What I didn’t realize until I got there was that it would take me right past the Eaton Centre, which was the first place my Aunt JG took my mom and I when we went to visit her together for the first time. She took us on the subway from Scarborough, and then brought us up to a restaurant that might have been Milestones, and we had lunch before going into the mall to window shop.

This time, I was excited and rather surprised to notice that a full size MUJI shop had sprung up in the square, a well-known store which originated in Japan. If I hadn’t already had my trip to Japan planned, I would have been hanging out in all the Japanese shops and restaurants I kept seeing… there certainly weren’t nearly that many when last I’d visited! It was a rather comforting sight.

The keyboard, by the way? Somehow the site had glitched or shown be the wrong page, because when I arrived I found out that the keyboard was completely sold out. Still, the walk itself was interesting so I wasn’t too upset in the end.

I headed back to my room, cookies still safely in my purse, and given that I’d have to head over to the concert rather soon after, I decided to pick up a bit of pizza for supper. Yep. Pizza and cookies. Quite the indulgence!

I scurried all over my room trying to put together the right outfit for the concert after I finished eating and washing up. I must have re-done my lip makeup three times… which was extra silly considering I wouod be wearing a mask the whole time (with the Japan trip coming up in November, I have no interest in taking unnecessary chances!). Finally, I arrived at a style that felt pretty good, cuddled into a favourite cardigan, and a cool, visual Saga t-shirt.

It was painless to get to the venue via the subway, and I strolled around the entire circumference of the area before going to get settled into my seat. I had an incredibly clear view of the stage.

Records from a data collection
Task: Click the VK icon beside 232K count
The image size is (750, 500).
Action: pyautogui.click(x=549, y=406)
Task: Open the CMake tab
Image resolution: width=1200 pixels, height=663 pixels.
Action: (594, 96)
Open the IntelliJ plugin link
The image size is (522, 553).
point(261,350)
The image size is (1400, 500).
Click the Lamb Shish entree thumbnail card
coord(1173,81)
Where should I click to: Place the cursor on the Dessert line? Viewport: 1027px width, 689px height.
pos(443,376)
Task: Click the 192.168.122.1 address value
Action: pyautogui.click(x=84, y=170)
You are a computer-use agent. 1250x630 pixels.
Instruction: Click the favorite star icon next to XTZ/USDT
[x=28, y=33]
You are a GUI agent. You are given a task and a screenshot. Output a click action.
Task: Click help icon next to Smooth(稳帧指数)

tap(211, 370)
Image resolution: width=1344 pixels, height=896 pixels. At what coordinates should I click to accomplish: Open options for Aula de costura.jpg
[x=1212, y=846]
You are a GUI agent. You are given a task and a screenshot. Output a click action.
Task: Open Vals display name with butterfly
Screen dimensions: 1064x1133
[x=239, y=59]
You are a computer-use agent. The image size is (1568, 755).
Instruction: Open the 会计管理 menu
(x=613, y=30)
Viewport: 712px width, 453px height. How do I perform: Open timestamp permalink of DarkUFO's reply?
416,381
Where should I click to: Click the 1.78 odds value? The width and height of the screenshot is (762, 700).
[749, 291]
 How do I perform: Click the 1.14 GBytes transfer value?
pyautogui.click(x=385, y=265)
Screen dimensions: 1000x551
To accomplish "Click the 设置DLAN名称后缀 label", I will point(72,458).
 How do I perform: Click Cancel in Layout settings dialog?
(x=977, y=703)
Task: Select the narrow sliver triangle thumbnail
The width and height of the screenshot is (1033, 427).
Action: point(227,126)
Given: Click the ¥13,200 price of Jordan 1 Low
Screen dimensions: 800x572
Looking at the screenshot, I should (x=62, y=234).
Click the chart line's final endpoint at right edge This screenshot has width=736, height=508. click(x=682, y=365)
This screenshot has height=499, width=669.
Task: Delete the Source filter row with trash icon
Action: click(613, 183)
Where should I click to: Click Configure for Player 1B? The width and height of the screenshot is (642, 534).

[What the task asks]:
From the text about the concert day, list everything the writer mentions wearing or putting on for the concert.

[Output below]:
- Lip makeup
- A mask
- A favourite cardigan
- A cool, visual Saga t-shirt